Me despedi da minha família e segui rumo à casa de Clara.
Chegando lá, não demorou muito para ela surgir na porta quando buzinei para deixar claro que já estava a sua espera. Assim que meus olhos encontraram a outra cheguei à conclusão que se tinha uma coisa que eu não poderia reclamar, seria de ter uma noiva desengonçada, pois Clara era completamente o oposto disso. Naquela noite a mesma estava vestindo um vestido rendado na cor salmão que lhe cobria até os joelhos. Seu cabelo preso em um coque perfeito deixando à mostra todo seu pescoço. Diferente da minha, sua maquiagem não era nada chamativa, mas o batom nude em sua boca deixava seus lábios bem marcados.
Por que inferno eu estava admirando-a?
– Bem pontual, senhorita Mendes. – Ela falou quando aproximou-se do carro.
Devo dizer que eu odiava esse lado debochado de Clara.
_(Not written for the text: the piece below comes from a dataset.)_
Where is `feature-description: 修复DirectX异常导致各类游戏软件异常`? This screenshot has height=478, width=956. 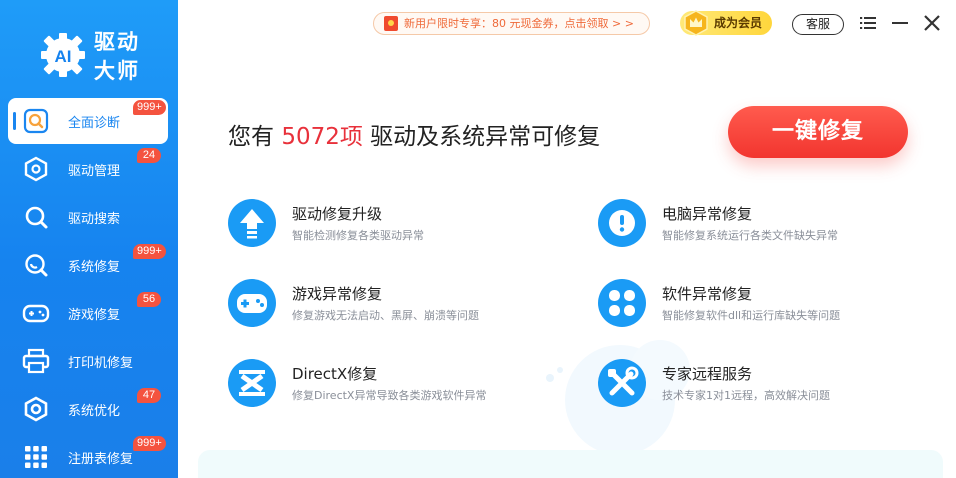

Nunca encontrei alguém que tivesse ousadia de me enfrentar dessa forma, mas ao que parecia, eu tinha mesmo que pagar todos os meus pegados com aquela convivência.
Desci para abrir a porta, para que ela pudesse entrar, e foi então que pude sentir seu perfume invadir meus sentidos sem autorização.
– Eu costumo cumprir muitas coisas, senhorita Vasconcelos.
Devolvi a alfinetada, mas ela apenas sorriu me fazendo revirar os olhos.
– Então, para onde vai me levar essa noite?
– Não tenha medo, você vai gostar.
– Não tenho medo de você, Beatriz.
Eu não sei se Clara estava pensando que eu a levaria nesses lugares que eu estava acostumada a frequentar, mas se pensava assim, certamente ela iria se surpreender.